The Aged Care Commissioner has found Taranaki District Health Board (now Health New Zealand | Te Whatu Ora Taranaki) breached the Code of Health and Disability Services Consumers’ Rights (the Code) during its care of an elderly man who died 40 minutes after being discharged from hospital.
Carolyn Cooper said Health NZ Taranaki did not provide services of an appropriate standard, breaching Right 4(1) of the Code – Tautikanga.
The breach concerns the care provided to the man who was admitted to hospital for treatment of worsening chronic obstructive pulmonary disease (COPD) and abdominal pain. He was in hospital for five days and treated with antibiotics and steroids before being discharged into the care of his elderly wife. He was supplied with prednisone and ‘back pocket’ prescriptions for antibiotics and more prednisone should he experience further flare ups of symptoms. He was also advised to see his GP or visit the emergency department (ED) if he had worsening shortness of breath.

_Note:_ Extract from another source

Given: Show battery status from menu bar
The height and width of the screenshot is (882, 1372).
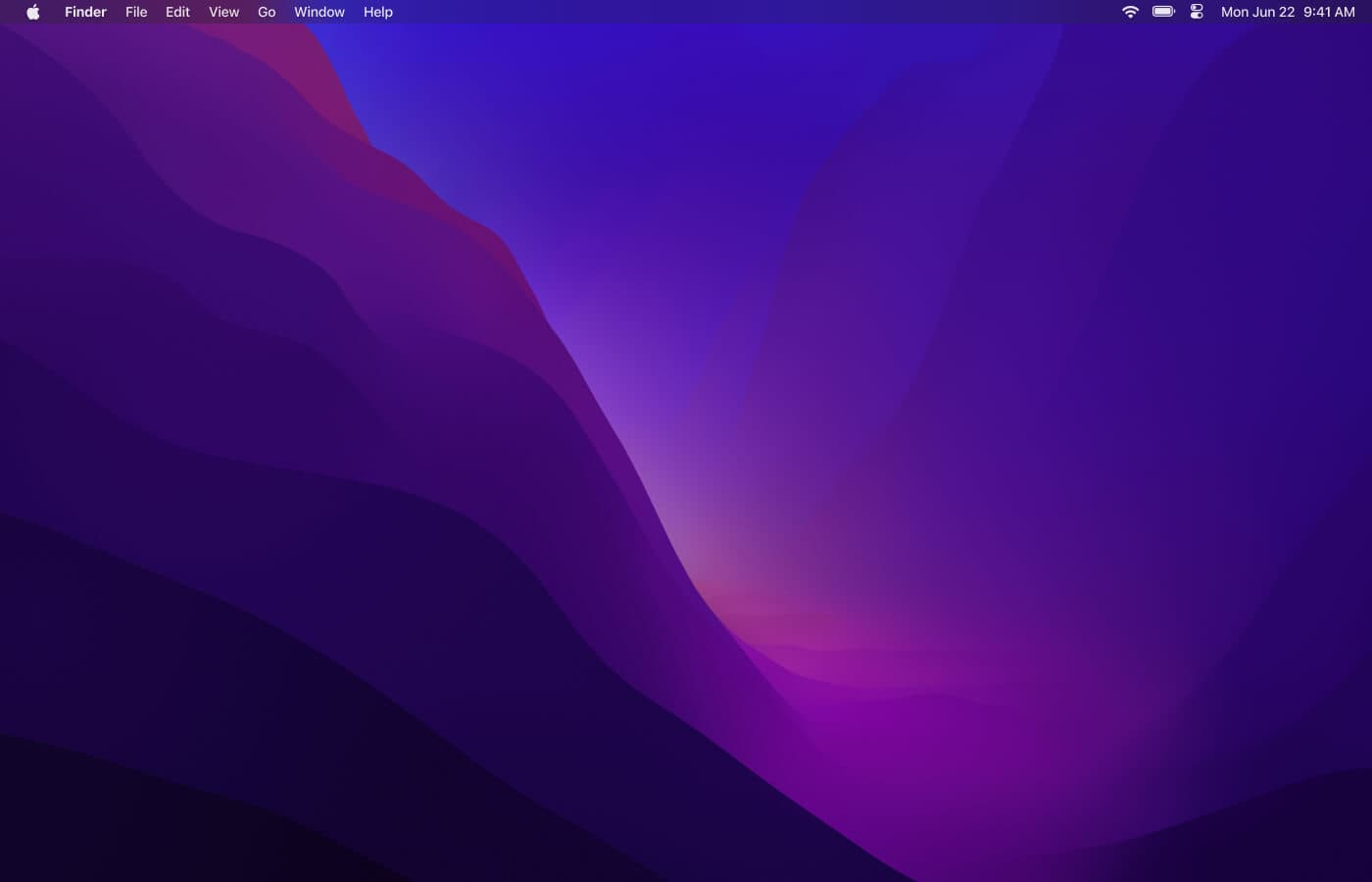Looking at the screenshot, I should pyautogui.click(x=1163, y=12).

The man was still experiencing shortness of breath, needing help with moving and the activities of daily living on the day of his discharge. According to his daughter, the man and his wife required assistance from the public to get him from his wheelchair to their car. She told HDC the pair struggled up three flights of stairs into their home where, sadly, he died five minutes after arriving.
Of the man’s care Ms Cooper said, “The nursing assessment and care planner was only partially completed. …The information about recent weight loss was incomplete. The discharge planning section (which starts at admission) was also largely incomplete, noting only that Mr A lived with his wife. The discharge checklist includes important information such as whether the patient is likely to have any difficulties with self-care on discharge … whether they are concerned about returning home, the level of support services they currently receive, and their arrangements for transport on discharge. None of this information was included.”
She further noted that there was no evidence of physiotherapy or occupational therapy during his stay and no referral was made for either of these supports in his discharge plans.
Ms Cooper said the man was discharged in an unsafe manner. “…I am concerned that a lack of critical thinking and communication resulted in an unsafe discharge. I am also concerned about the lack of documentation of a formal assessment of Mr A’s functional ability and any safety-netting advice provided and that no consideration was given to the age and health status of Mrs A and her ability to assist Mr A at his discharge.”
Since the event, Health NZ Taranaki has trained a senior ward registered nurse to undertake the role of complex discharge coordinator to ensure this service is always available on the acute medical ward during work hours.
Ms Cooper made several recommendations, including that Health NZ formally apologise to the man’s family, audit the completion of admission documentation for the past six months, survey nursing staff on their understanding of falls risk, update training on discharge planning and review and update its discharge planning procedure. Evidence of all recommendations must be supplied to HDC within stated times.